本文主要探究linux 0.11的一些神奇的东西
process 0 第一次调度和后面调度,schedule运行的机制是不同的。
void main(void) /* This really IS void, no error here. */
{
......
/* * NOTE!! For any other task 'pause()' would mean we have to get a * signal to awaken, but task0 is the sole exception (see 'schedule()') * as task 0 gets activated at every idle moment (when no other tasks * can run). For task0 'pause()' just means we go check if some other * task can run, and if not we return here. */
for(;;) pause();
}
当进程0到达main函数的最后的循环之后,将通过系统调用,调用系统函数_sys_pause,其中调用schedule,
int sys_pause(void)
{
current->state = TASK_INTERRUPTIBLE;
schedule();
return 0;
}
查找到刚刚创建的进程1处于就绪状态,在schedule最后switch_to(1). 在switch中发生了什么呢?

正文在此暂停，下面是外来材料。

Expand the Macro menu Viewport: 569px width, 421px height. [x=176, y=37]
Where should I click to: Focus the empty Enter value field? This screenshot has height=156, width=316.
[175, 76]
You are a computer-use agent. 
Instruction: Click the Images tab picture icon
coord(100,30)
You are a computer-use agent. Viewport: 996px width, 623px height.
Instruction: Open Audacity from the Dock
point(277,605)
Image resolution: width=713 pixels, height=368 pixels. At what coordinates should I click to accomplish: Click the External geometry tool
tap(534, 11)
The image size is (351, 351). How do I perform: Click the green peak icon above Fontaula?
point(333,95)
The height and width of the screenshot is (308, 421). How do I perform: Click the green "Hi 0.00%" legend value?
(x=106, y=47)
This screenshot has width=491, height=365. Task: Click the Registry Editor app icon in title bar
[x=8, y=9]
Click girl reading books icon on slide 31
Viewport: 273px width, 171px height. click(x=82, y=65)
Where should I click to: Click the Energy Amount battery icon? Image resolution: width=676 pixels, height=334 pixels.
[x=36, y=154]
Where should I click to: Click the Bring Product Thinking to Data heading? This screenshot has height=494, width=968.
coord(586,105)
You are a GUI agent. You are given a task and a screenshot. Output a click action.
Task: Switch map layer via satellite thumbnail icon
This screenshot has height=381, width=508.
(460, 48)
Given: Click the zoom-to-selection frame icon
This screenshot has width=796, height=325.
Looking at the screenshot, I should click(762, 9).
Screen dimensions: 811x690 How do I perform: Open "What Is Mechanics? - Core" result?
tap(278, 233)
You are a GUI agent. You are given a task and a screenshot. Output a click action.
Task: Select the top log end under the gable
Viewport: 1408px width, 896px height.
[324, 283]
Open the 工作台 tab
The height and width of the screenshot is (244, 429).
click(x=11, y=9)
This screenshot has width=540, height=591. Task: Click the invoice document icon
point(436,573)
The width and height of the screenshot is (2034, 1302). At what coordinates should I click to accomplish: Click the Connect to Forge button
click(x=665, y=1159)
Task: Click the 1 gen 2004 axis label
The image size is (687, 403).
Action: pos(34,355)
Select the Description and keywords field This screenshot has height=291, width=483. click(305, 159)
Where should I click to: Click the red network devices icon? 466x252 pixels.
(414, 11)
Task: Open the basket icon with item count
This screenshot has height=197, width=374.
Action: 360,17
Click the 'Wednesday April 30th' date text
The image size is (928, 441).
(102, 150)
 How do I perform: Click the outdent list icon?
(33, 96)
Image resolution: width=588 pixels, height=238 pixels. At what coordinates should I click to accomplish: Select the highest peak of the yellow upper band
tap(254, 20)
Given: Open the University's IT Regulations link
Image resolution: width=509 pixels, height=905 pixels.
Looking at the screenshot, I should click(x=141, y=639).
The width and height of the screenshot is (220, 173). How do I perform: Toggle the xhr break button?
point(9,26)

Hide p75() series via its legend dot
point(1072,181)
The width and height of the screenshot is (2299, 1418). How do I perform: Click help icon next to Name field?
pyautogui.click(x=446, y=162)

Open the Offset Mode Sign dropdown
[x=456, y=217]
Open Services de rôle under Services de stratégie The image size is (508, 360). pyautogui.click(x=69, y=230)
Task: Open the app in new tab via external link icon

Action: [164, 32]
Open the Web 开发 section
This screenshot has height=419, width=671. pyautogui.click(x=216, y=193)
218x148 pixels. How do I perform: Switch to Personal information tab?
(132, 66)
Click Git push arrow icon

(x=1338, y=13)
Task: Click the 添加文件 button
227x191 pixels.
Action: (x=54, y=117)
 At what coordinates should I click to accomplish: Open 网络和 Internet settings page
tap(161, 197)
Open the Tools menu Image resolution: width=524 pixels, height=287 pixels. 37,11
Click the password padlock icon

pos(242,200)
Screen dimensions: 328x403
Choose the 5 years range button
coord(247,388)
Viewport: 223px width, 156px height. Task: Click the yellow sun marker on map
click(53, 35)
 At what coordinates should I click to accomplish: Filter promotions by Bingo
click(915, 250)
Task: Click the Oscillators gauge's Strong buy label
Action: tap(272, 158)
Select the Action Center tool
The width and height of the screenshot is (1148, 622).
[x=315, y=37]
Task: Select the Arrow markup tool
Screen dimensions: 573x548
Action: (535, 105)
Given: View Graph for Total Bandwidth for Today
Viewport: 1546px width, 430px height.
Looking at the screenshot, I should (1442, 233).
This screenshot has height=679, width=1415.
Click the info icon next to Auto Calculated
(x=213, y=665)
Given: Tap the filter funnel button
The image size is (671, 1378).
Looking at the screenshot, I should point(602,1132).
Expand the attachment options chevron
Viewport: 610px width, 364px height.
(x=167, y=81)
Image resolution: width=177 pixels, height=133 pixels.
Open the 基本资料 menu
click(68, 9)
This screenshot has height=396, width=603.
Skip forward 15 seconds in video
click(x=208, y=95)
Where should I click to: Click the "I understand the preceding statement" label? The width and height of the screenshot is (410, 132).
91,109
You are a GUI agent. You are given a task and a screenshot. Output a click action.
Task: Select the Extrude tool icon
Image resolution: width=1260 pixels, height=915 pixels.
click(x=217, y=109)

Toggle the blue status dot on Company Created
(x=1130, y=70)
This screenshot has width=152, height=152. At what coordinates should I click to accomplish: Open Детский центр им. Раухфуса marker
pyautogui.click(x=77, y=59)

/* * 'schedule()' is the scheduler function. This is GOOD CODE! There * probably won't be any reason to change this, as it should work well * in all circumstances (ie gives IO-bound processes good response etc). * The one thing you might take a look at is the signal-handler code here. * * NOTE!! Task 0 is the 'idle' task, which gets called when no other * tasks can run. It can not be killed, and it cannot sleep. The 'state' * information in task[0] is never used. */
void schedule(void)
{
int i,next,c;
struct task_struct ** p;
/* check alarm, wake up any interruptible tasks that have got a signal */
for(p = &LAST_TASK ; p > &FIRST_TASK ; --p)
if (*p) {
if ((*p)->alarm && (*p)->alarm < jiffies) {
(*p)->signal |= (1<<(SIGALRM-1));
(*p)->alarm = 0;
}
if (((*p)->signal & ~(_BLOCKABLE & (*p)->blocked)) &&
(*p)->state==TASK_INTERRUPTIBLE)
(*p)->state=TASK_RUNNING;
}
/* this is the scheduler proper: */
while (1) {
c = -1;
next = 0;
i = NR_TASKS;
p = &task[NR_TASKS];
while (--i) {
if (!*--p)
continue;
if ((*p)->state == TASK_RUNNING && (*p)->counter > c)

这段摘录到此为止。